**What needs to be done**. From the data that follows, copy every line with the string "agent".

**Data excerpts**.
====================

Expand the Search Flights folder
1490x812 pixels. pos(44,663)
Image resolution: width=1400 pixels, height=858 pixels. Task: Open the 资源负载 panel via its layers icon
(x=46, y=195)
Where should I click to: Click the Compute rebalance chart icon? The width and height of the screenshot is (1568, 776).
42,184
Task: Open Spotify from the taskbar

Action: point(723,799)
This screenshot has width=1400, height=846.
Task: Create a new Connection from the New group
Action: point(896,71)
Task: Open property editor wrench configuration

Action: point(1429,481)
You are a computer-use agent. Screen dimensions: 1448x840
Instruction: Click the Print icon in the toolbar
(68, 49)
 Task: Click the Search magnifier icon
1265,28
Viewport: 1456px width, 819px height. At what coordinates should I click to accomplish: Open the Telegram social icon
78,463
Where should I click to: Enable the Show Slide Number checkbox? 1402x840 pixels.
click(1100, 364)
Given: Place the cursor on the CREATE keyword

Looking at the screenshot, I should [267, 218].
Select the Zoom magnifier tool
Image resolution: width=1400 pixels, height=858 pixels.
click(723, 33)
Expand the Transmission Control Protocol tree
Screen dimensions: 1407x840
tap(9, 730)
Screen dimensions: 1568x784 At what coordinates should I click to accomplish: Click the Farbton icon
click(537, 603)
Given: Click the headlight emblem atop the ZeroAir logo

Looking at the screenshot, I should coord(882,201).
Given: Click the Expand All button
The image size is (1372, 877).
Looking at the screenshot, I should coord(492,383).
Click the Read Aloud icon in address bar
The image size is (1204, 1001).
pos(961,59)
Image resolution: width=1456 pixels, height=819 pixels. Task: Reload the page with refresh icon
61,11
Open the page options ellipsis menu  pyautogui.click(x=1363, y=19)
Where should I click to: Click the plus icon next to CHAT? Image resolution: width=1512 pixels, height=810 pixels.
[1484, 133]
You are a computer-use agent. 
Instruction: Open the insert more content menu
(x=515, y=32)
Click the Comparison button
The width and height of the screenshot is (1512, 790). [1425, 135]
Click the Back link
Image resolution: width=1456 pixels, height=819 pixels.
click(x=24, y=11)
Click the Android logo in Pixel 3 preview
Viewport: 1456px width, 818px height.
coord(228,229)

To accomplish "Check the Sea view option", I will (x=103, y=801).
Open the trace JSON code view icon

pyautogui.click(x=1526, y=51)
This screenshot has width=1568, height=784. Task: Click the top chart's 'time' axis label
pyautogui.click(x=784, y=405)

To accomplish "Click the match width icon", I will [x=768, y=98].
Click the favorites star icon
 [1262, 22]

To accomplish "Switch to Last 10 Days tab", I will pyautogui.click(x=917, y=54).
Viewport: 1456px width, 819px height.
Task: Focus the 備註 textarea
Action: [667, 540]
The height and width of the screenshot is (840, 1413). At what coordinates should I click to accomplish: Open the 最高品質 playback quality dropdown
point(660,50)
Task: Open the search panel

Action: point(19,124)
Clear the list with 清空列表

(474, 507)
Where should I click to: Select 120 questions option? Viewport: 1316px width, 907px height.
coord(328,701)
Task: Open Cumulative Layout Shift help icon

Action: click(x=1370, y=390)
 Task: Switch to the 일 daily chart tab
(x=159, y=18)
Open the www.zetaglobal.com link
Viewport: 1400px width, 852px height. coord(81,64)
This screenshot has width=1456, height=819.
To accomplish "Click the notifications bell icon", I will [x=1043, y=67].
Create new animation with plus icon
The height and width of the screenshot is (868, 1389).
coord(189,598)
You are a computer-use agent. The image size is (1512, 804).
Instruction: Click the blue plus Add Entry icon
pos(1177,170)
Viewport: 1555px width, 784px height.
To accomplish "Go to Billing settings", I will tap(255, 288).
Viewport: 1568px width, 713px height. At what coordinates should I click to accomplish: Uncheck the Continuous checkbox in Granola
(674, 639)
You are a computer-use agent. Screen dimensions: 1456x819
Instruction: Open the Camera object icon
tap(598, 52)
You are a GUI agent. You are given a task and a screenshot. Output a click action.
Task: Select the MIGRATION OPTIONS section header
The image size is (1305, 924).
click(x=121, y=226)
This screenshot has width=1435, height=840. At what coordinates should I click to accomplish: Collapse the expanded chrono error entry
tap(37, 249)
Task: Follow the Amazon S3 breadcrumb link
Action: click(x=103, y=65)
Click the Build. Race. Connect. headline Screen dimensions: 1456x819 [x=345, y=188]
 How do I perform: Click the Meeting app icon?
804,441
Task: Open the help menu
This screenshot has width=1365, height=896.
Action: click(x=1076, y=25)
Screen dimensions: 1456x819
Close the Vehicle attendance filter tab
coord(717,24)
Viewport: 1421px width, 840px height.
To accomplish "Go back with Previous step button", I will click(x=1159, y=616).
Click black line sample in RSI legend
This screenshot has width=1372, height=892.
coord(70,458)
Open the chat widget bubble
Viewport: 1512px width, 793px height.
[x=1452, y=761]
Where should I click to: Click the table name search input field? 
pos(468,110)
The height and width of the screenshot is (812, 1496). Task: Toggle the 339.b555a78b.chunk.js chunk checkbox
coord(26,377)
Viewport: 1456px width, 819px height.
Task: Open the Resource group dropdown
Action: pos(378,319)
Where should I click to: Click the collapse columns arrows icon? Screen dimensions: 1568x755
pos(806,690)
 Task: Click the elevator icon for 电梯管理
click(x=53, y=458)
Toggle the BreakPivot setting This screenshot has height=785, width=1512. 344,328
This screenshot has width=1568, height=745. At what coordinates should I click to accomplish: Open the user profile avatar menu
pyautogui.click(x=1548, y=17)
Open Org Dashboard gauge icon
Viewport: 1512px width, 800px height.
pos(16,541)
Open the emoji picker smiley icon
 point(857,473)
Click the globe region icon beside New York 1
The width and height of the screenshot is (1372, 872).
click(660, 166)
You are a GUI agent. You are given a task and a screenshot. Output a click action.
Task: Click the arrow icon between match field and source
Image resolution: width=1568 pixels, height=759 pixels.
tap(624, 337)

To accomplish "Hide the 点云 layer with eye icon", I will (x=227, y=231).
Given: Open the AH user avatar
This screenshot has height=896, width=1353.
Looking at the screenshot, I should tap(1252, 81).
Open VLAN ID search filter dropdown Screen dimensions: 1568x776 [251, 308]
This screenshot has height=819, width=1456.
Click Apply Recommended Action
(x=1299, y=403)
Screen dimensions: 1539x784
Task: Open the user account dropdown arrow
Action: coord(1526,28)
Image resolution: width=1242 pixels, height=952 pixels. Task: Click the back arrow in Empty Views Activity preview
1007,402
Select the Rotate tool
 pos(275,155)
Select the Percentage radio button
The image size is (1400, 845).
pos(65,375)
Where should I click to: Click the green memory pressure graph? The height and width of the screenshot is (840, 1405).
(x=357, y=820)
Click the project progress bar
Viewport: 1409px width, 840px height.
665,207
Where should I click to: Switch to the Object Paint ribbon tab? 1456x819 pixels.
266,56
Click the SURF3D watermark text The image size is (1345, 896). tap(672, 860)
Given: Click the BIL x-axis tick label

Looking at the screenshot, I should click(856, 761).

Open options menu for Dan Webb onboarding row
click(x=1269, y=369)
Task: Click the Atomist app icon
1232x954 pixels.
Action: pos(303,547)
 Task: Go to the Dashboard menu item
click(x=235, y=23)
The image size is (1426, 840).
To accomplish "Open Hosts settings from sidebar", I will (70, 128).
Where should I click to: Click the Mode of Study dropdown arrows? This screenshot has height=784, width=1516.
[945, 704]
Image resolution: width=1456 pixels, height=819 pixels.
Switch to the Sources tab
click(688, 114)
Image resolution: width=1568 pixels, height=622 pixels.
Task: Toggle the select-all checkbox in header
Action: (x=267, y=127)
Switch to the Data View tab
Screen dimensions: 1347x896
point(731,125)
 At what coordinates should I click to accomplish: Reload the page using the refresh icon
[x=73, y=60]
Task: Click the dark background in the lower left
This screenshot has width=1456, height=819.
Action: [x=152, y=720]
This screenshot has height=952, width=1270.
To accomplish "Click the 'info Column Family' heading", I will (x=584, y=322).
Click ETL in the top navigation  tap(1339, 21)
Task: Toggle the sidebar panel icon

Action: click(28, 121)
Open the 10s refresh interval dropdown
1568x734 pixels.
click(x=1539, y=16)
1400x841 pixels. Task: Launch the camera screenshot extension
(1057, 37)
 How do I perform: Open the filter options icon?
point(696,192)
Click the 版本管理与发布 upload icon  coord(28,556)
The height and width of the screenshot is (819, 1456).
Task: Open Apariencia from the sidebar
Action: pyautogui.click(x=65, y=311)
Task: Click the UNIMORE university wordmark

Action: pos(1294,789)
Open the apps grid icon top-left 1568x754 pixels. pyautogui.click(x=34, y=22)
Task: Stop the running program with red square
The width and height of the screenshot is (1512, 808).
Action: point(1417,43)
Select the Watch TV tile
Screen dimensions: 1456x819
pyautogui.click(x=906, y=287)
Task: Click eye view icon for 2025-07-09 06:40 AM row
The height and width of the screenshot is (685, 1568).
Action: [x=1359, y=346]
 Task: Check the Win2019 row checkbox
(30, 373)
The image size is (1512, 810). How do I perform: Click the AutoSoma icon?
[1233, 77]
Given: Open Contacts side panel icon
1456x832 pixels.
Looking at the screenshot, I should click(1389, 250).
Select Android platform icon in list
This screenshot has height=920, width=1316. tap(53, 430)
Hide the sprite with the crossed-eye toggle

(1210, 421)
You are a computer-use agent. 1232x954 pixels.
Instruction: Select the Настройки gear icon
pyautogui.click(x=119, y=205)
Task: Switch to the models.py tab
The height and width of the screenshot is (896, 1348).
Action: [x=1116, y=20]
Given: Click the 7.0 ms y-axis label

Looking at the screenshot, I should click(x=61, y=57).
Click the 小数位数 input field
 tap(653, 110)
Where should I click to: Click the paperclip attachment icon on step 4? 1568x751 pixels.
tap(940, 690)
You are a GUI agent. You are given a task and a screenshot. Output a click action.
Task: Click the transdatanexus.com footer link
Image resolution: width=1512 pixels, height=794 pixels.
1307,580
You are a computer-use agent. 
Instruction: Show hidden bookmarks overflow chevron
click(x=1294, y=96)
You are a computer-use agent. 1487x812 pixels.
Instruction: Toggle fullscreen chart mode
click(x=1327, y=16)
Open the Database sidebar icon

====================

**Your solution**.
You are a computer-use agent. Screen dimensions: 1448x840
You are a computer-use agent. 
You are a computer-use agent. The image size is (1512, 804).
You are a computer-use agent. Screen dimensions: 1456x819
You are a GUI agent. You are given a task and a screenshot. Output a click action.
You are a GUI agent. You are given a task and a screenshot. Output a click action.
You are a computer-use agent. 1232x954 pixels.
You are a GUI agent. You are given a task and a screenshot. Output a click action.
You are a computer-use agent. 
You are a computer-use agent. 1487x812 pixels.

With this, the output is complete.